>> start Passage given

C. R. Makepeace & Company, established in 1889, was a nationally active firm of mill architects based in Providence, Rhode Island. It was dissolved in 1944.

Charles R. Makepeace
Founder Charles R. Makepeace was born in Fayetteville, North Carolina on May 20, 1860. He attended Duke University, then known as Trinity College, but left without graduating in 1880. He then worked on a number of cotton mills in Randolph County, before eventually making his way to Rhode Island. He first practiced as a member of D. M. Thompson & Company in Providence. When David M. Thompson left the partnership to manage mills for B. B. & R. Knight, Makepeace formed a new partnership, Hall & Makepeace, with established architect Clifton A. Hall. This lasted from 1884 to 1886. Hall was prominent as both a designer of industrial buildings as well as those that normally made up an architect's practice. 

In 1886 Makepeace left, and opened his own office. He established C. R. Makepeace & Company in 1889. Circa 1892 he made his designer, Charles A. M. Praray, a partner. He added new associates when Praray left in 1898. Makepeace's son, the MIT-trained C. Salisbury Makepeace, joined the office in 1916, upon graduating. Makepeace was an active member of Central Congregational Church in Providence. Makepeace was a member of the Providence common council from the second ward from 1904 to 1910.

Later history
After Makepeace's death in 1926, the company was presumably managed by C. Salisbury Makepeace. Henry A. McClean purchased the firm in 1928, and managed it until 1944, when it was dissolved. McClean died in West Warwick in 1950. C. Salisbury Makepeace died in August 1949.

>> end Passage given

→ Exercise requirements
- 1) In the article on C. R. Makepeace & Company, turn the paragraph beginning "In 1886 Makepeace left" into a bulleted list that keeps its main facts.
- 2) Reproduce everything in the article on C. R. Makepeace & Company from "In 1886 Makepeace" down to "1904 to 1910.".
- 3) Render this sentence from the article on C. R. Makepeace & Company in Spanish: "Henry A. McClean purchased the firm in 1928, and managed it until 1944, when it was dissolved."
Rely only on the article about C. R. Makepeace & Company when responding.

>> start Listing

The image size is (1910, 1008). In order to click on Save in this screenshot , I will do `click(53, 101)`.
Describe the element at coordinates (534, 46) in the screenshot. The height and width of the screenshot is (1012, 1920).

>> end Listing
>> start Listing

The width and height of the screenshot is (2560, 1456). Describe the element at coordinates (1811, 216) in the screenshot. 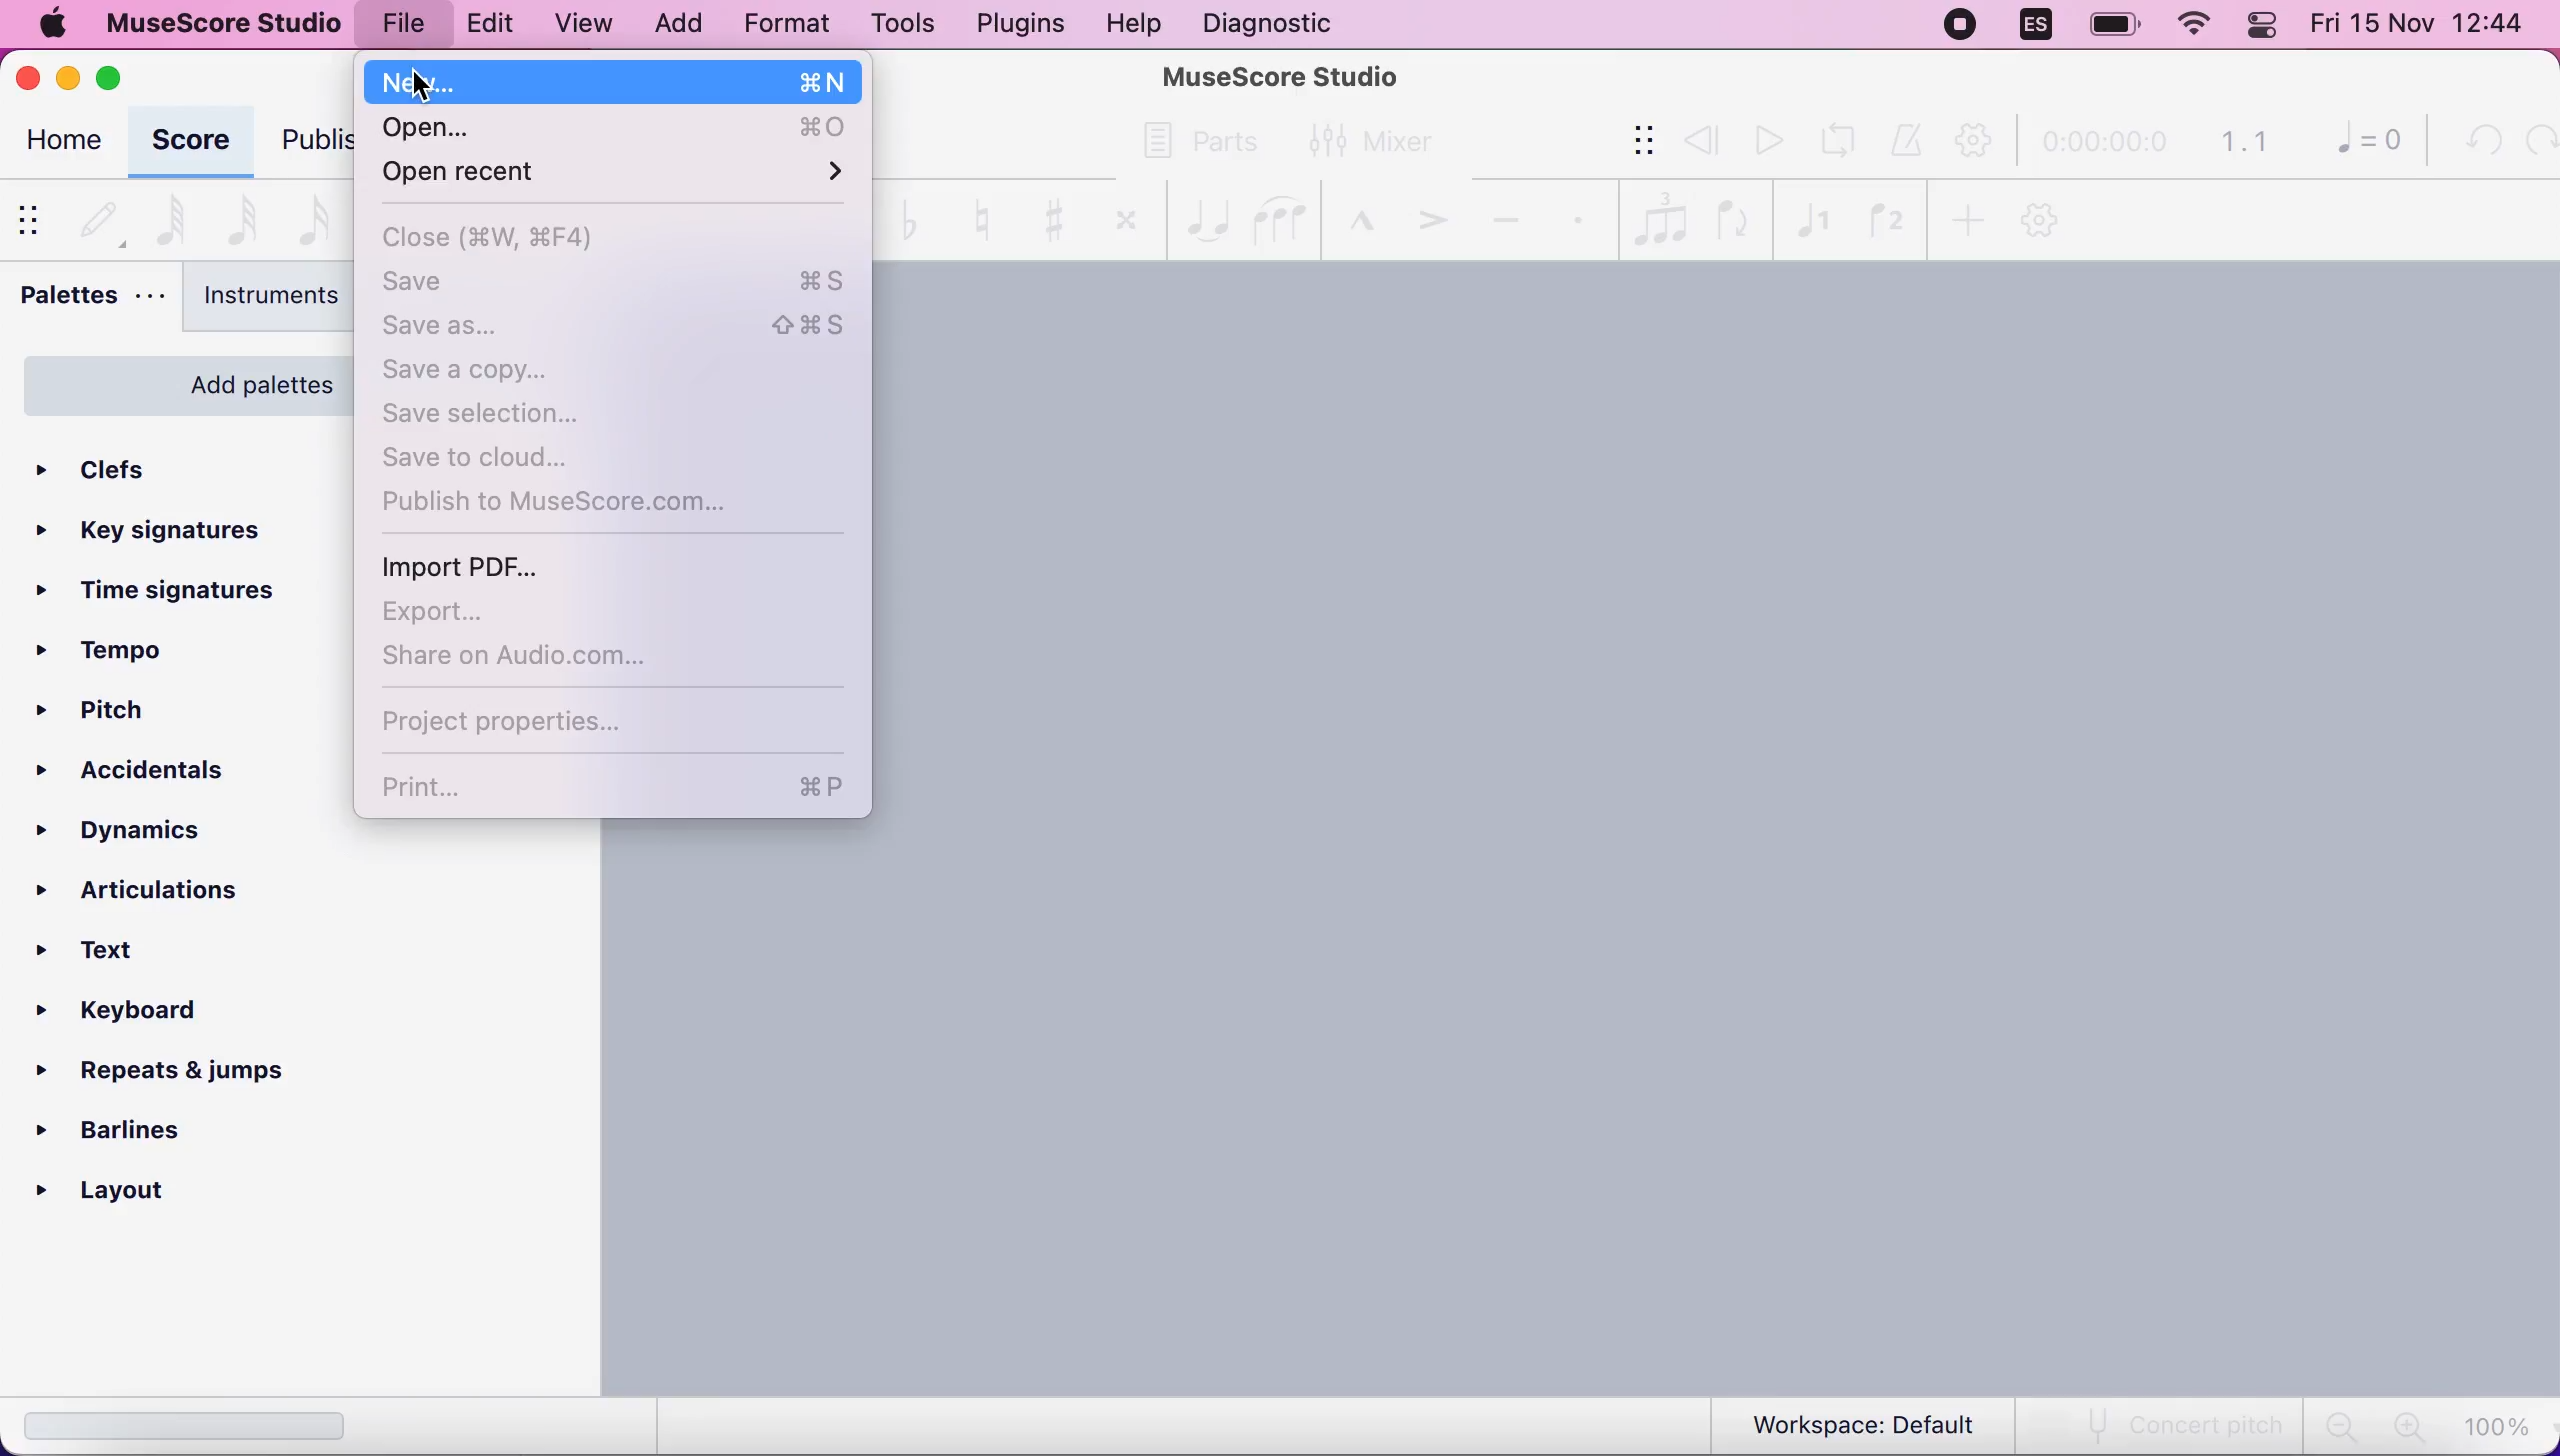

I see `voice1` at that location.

>> end Listing

→ Full solutions
- 1)
- In 1886 Makepeace left and opened his own office. In 1889 he founded C. R. Makepeace & Company.
- Around 1892 he made his designer, Charles A. M. Praray, a partner. After Praray left in 1898, he added new associates.
- His MIT-trained son, C. Salisbury Makepeace, joined the office upon graduating in 1916.
- He was an active member of Central Congregational Church in Providence.
- He sat on the Providence common council for the second ward from 1904 to 1910.

- 2)
In 1886 Makepeace left, and opened his own office. He established C. R. Makepeace & Company in 1889. Circa 1892 he made his designer, Charles A. M. Praray, a partner. He added new associates when Praray left in 1898. Makepeace's son, the MIT-trained C. Salisbury Makepeace, joined the office in 1916, upon graduating. Makepeace was an active member of Central Congregational Church in Providence. Makepeace was a member of the Providence common council from the second ward from 1904 to 1910.

- 3) Henry A. McClean compró la firma en 1928 y la dirigió hasta 1944, cuando fue disuelta.